30. rocznica śmierci Sabinki Schűtz w Opolu – Szczepanowicach.
O dramatycznej historii i śmierci 9-letniej Sabinki pisaliśmy tutaj. 30 rocznica śmierci dziewczynki – 13 lipca 2013 r. - zbiegła się w z Dniem Fatimskim obchodzonym w parafii św. Józefa w Opolu- Szczepanowicach. Na nocnym czuwaniu w kościele parafialnym zgromadziło się kilkaset osób. Mszy św. przewodniczył ks. Adam Jankowski, wikariusz parafii. Koncelebrowali o. Henryk Kałuża SVD oraz neoprezbiter ks. Kamil Ponikowski.
- Spotkałem ludzi, którzy mówią: my odczuwamy bliskość tej dziewczynki. Odczuwamy to co jest żywe w tym dziecku. Ona jest. W sposób szczególny mówi o tym o. Hubert Dybała, pasjonista. On prosił ją o to, by mógł zostać wyświęcony. I wbrew nadziei – bo z taką chorobą (padaczką – przyp.ak) nie ma szans na święcenia – został wyświęcony i dzisiaj jest wspaniałym misjonarzem. On mówił mi: cokolwiek dobrego dokonałem w swoim życiu to zawsze było w pobliżu tego dziecka. Jak to? To dziecko nas ochrania, a nie my je mamy ochraniać?! To dziecko będzie nas dorosłych jeszcze bardzo ochraniać – mówił w czasie kazania o. Henryk Kałuża SVD, rekolekcjonista i ojciec duchowny kapłanów diecezji opolskiej. Własnie ukazała się jego książka o Sabince Schűtz pt. „Męczennica w białej sukni”.

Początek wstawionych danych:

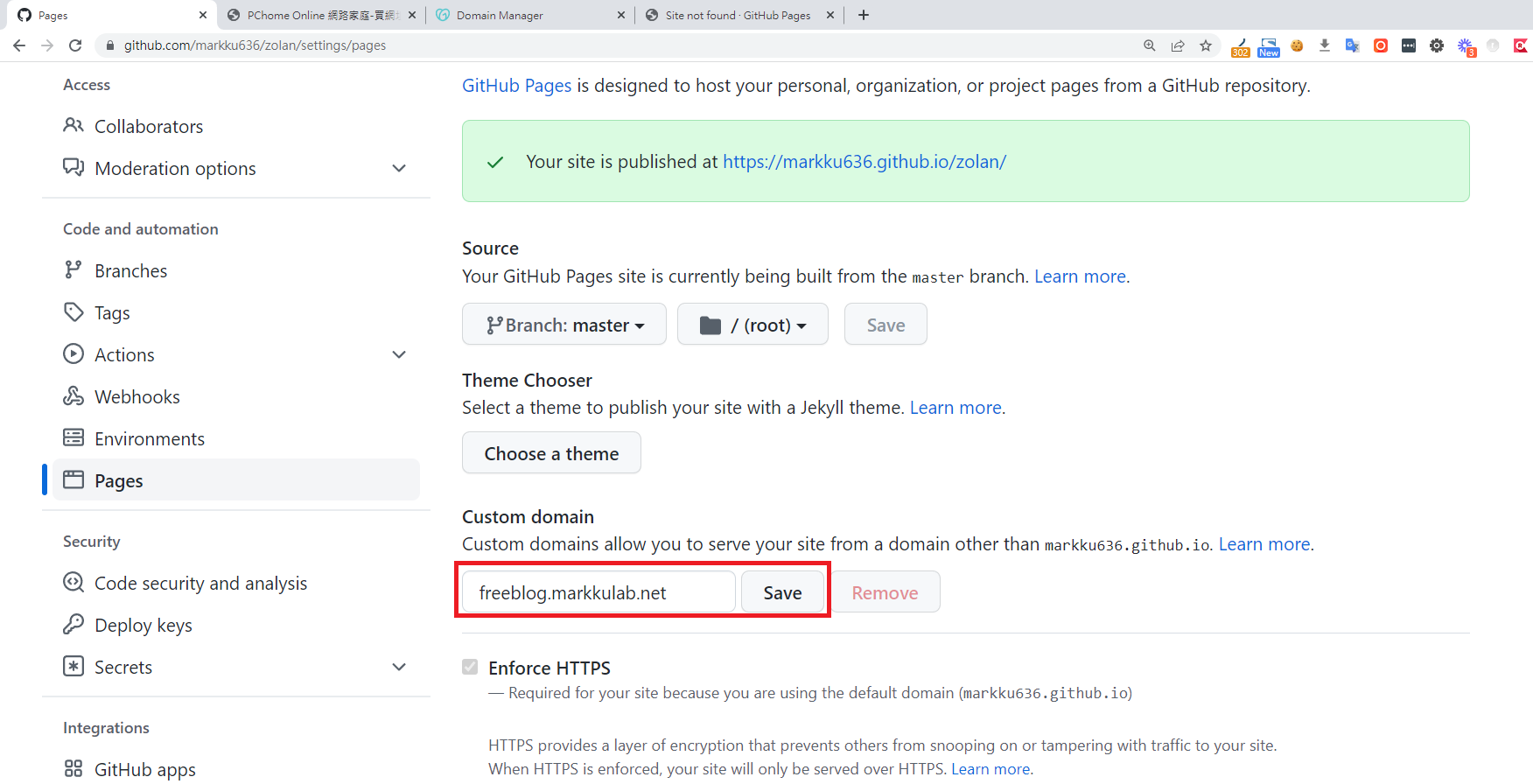
Task: Click the share page icon in address bar
Action: (1178, 46)
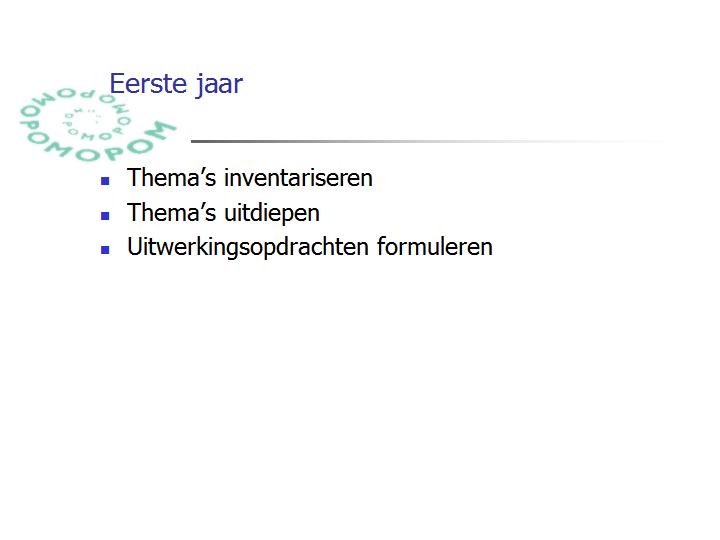Click the word Eerste in the title
The width and height of the screenshot is (720, 540).
coord(148,84)
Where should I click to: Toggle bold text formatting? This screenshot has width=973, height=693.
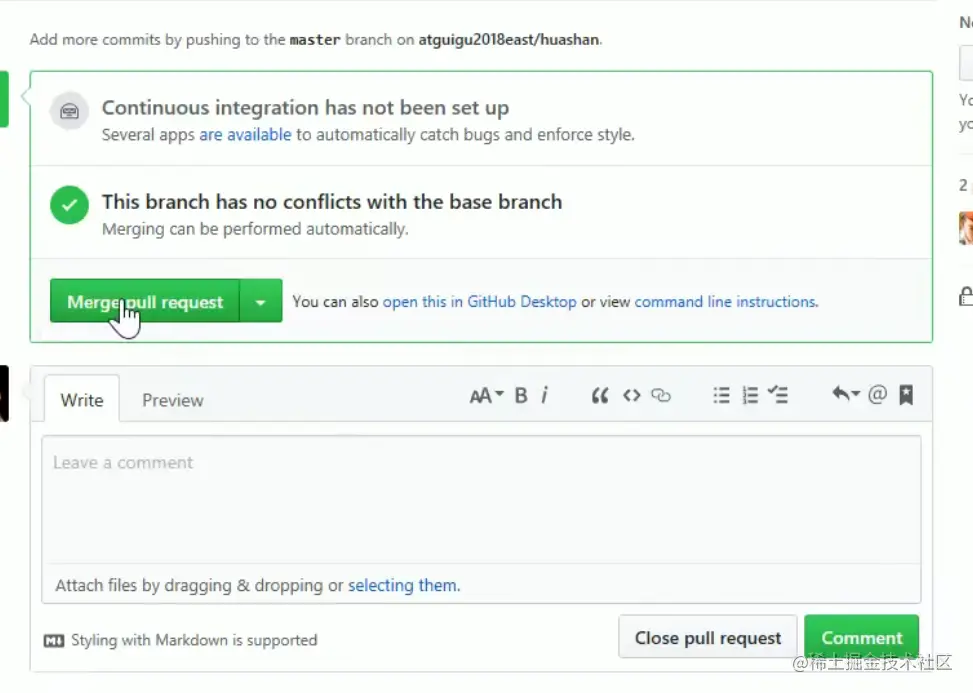[521, 396]
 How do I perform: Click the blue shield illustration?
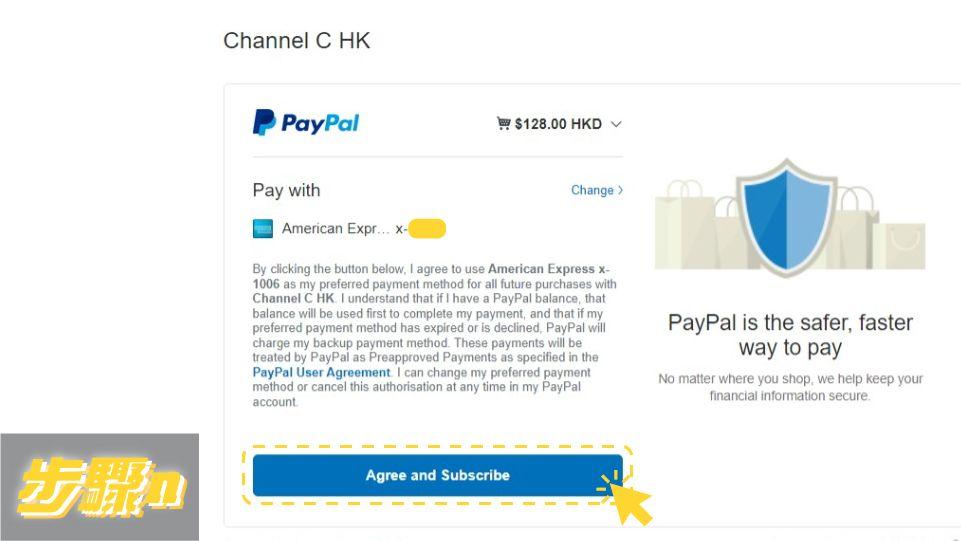coord(786,217)
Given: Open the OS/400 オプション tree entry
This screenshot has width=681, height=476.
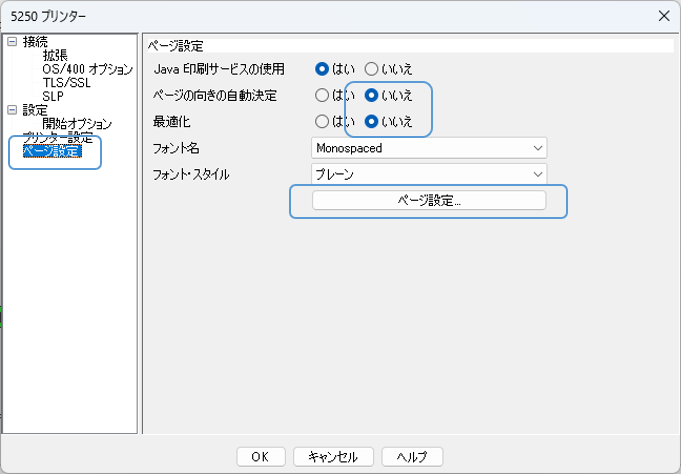Looking at the screenshot, I should click(x=87, y=69).
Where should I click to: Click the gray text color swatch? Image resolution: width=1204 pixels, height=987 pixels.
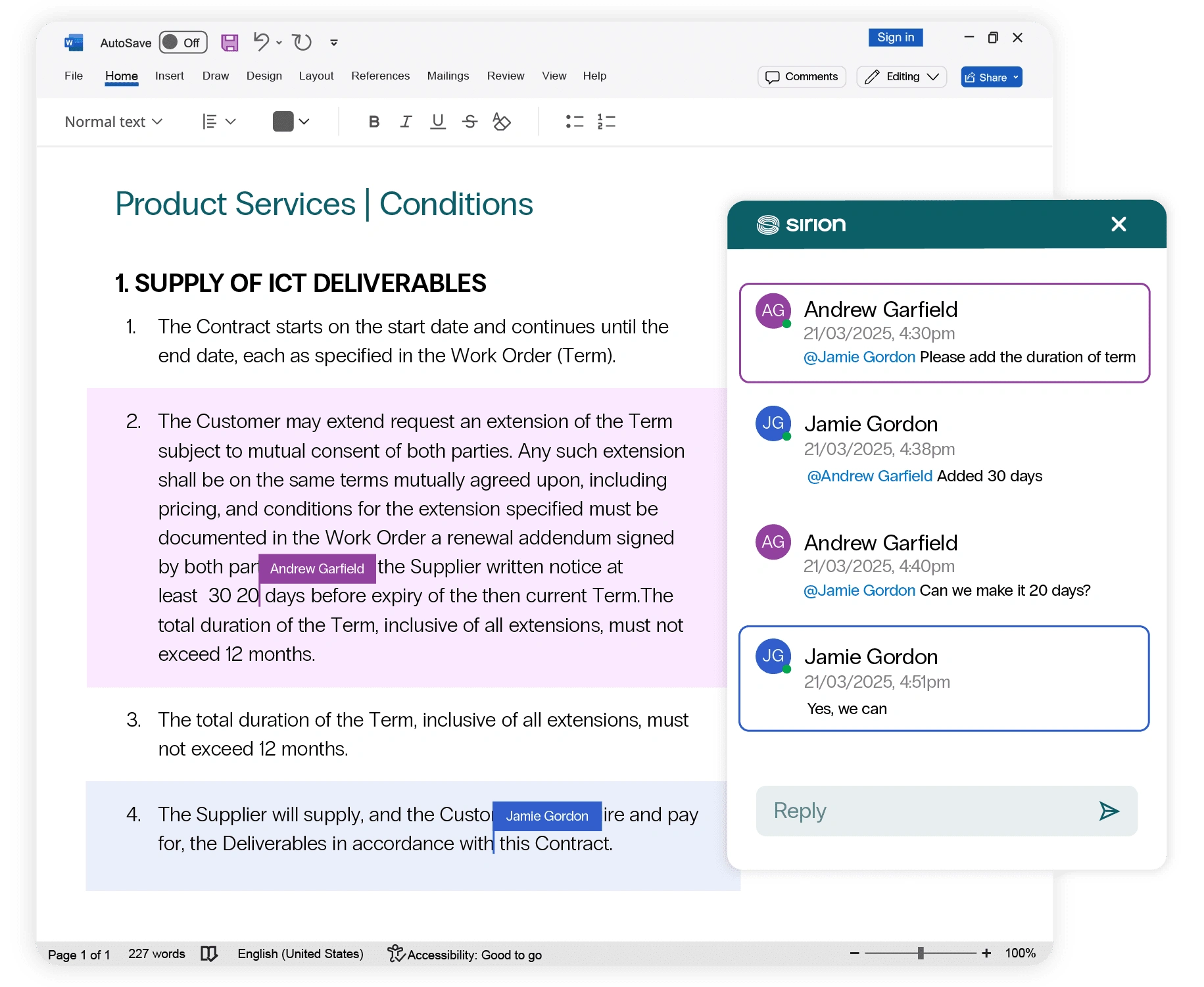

W ten sposób - choć nie wprost - ojciec Kałuża zasugerował możliwość procesu beatyfikacyjnego Sabinki w przyszłości. Od takiej możliwości dystansuje się wprawdzie jej duchowy opiekun i ówczesny proboszcz parafii w Opolu Szczepanowicach, ks. Hubert Skomudek, który ze względu na stan zdrowia nie mógł koncelebrować Mszy św. w intencji śp. Sabiny Schűtz. Jest przekonany o jej świętości, ale uważa, że procedury beatyfikacyjne są zbyt skomplikowane i czasochłonne by je wdrażać w jej przypadku. O potrzebie wszczęcia procesu beatyfikacyjnego jest przekonany m.in. ks. prałat Władysław Basista z Katowic. O Sabince dowiedział się ze szwajcarskiego czasopisma kościelnego i jest przekonany, że 9-letnia męczennica z Opola, która oddała życie w obronie czystości zasługuje na takie starania.